3 Context

Background

Although it is difficult to estimate, figures suggest that the prevalence of opiate and crack cocaine injecting is in decline. The most recent figures (for 2010/11) suggest that an estimated 93,400 people inject opiates and/or crack in England (Hay et al. 2011). Prevalence seems to vary across regions.

In 2006, almost one-quarter (23%) of respondents to the 'Unlinked anonymous monitoring survey of people who inject drugs' (Public Health England 2013a) reported sharing needles and syringes in the previous 4 weeks.

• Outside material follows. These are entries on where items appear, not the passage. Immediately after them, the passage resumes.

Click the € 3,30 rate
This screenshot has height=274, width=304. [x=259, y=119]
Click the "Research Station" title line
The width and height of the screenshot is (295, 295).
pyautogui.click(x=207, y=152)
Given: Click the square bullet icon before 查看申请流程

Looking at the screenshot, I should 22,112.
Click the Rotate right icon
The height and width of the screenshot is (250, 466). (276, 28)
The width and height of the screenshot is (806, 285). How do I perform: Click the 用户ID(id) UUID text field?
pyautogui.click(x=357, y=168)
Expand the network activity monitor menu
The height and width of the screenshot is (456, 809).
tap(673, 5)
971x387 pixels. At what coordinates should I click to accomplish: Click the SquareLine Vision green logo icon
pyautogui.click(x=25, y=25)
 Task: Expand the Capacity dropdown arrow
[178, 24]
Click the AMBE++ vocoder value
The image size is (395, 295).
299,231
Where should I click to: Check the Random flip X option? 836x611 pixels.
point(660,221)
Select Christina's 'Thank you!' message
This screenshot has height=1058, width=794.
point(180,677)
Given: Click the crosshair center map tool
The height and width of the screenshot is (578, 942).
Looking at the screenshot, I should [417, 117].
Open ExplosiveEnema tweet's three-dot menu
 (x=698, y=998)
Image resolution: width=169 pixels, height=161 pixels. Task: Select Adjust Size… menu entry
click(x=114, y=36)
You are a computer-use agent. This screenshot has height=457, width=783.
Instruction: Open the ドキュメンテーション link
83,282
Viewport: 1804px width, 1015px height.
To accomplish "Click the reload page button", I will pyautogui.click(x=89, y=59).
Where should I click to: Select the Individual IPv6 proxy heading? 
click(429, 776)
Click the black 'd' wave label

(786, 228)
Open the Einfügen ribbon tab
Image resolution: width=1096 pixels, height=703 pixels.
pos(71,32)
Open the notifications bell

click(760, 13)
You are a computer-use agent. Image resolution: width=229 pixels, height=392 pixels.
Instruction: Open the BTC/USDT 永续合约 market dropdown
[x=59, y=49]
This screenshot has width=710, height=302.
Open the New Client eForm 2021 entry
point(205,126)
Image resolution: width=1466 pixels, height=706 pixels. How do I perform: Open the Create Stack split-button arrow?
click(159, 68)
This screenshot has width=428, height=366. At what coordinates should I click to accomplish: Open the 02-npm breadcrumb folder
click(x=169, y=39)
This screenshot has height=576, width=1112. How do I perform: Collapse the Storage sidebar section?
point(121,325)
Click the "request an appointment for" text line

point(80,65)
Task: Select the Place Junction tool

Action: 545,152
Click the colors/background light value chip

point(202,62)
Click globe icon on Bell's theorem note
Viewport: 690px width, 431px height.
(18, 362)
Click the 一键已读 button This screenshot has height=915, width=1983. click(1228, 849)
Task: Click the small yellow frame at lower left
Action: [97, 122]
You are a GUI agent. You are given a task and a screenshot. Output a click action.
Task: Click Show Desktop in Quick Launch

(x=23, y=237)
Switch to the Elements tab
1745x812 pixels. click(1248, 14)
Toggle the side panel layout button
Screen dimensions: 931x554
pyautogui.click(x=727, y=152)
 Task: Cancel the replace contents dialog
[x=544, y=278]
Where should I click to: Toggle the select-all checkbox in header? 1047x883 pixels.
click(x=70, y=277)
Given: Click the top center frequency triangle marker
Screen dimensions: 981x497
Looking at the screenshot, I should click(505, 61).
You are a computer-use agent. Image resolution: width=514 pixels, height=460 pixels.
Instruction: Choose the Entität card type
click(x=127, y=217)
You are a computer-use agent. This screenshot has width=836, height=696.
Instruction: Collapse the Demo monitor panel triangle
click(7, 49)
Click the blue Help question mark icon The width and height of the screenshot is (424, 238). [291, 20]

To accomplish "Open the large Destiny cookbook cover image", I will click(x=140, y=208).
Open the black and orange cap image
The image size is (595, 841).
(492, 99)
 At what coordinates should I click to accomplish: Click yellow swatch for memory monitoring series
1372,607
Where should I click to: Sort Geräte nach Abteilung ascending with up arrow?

Almost half (45%) reported that they had shared filters, mixing containers and water within that time (Health Protection Agency et al. 2007).

Between 2001 and 2012, the number of people who injected drugs, and were in contact with specialist services that reported sharing needles and syringes, declined from 33% to 14%. The number who reported that they had shared filters, mixing containers and water declined to 34% (Public Health England (2013b).

The number of opiate-related (heroin or methadone) deaths has decreased over the years. However, over the past decade (2002–2010), they have accounted for around two-thirds of all drug-related deaths in the UK (Davies et al. 2012). Although not all opiate-related deaths occur in people who inject, it is thought that the vast majority do.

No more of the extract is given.